→ Work instruction
Below are the records. Reproduce the line that contains "Download the query results" and every line after it to the end, exactly and alone.

Saved data entries
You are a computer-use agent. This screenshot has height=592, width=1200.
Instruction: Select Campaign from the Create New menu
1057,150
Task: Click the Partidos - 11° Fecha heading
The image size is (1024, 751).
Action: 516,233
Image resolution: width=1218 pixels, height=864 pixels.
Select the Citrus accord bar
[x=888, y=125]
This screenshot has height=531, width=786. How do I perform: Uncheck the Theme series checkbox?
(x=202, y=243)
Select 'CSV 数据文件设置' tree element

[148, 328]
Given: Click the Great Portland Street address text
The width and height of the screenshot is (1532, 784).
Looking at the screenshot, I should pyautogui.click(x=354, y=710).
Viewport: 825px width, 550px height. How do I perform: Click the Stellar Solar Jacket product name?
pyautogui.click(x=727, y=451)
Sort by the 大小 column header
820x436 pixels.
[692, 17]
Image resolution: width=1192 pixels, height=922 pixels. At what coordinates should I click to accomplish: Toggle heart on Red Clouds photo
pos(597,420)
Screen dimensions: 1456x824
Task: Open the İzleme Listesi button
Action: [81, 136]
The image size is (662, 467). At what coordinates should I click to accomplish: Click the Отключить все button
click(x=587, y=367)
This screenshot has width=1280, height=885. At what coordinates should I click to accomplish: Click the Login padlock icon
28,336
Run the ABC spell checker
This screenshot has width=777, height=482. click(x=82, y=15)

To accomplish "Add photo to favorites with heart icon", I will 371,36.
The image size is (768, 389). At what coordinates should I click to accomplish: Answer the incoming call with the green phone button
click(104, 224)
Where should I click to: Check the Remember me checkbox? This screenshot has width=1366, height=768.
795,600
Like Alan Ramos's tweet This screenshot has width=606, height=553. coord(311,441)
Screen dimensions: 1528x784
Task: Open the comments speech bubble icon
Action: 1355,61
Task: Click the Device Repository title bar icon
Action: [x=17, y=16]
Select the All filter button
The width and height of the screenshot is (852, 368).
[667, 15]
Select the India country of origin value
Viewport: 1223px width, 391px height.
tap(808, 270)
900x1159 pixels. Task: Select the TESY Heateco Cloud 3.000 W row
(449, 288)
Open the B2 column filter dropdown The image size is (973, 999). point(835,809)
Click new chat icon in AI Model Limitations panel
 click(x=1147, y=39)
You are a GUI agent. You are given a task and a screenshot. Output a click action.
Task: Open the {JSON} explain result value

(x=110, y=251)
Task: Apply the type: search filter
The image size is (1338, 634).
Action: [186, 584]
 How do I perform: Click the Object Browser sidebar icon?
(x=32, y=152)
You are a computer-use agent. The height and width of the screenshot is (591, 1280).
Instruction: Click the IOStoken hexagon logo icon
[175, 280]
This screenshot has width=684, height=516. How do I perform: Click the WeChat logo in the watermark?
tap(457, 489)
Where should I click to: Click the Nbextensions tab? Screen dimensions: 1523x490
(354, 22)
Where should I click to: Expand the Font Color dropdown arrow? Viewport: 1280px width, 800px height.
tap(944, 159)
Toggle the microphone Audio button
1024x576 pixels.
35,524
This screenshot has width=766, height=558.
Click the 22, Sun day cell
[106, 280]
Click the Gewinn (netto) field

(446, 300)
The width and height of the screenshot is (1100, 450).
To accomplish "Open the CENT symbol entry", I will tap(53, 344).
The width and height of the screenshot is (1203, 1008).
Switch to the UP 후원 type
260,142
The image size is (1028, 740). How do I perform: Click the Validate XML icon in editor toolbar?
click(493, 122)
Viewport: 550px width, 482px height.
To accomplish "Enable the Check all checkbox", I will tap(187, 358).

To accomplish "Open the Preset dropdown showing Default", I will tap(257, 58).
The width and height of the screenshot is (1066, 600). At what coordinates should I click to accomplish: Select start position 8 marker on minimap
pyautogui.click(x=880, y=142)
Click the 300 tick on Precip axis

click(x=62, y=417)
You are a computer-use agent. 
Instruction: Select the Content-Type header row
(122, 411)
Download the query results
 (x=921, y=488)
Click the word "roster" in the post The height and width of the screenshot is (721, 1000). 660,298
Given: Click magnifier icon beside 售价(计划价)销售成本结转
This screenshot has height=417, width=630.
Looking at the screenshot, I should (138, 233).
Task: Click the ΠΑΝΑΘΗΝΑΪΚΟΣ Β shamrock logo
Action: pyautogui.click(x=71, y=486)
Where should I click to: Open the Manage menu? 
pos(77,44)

→ Result below
Download the query results
 (x=921, y=488)
Click the word "roster" in the post The height and width of the screenshot is (721, 1000). 660,298
Given: Click magnifier icon beside 售价(计划价)销售成本结转
This screenshot has height=417, width=630.
Looking at the screenshot, I should (138, 233).
Task: Click the ΠΑΝΑΘΗΝΑΪΚΟΣ Β shamrock logo
Action: pyautogui.click(x=71, y=486)
Where should I click to: Open the Manage menu? 
pos(77,44)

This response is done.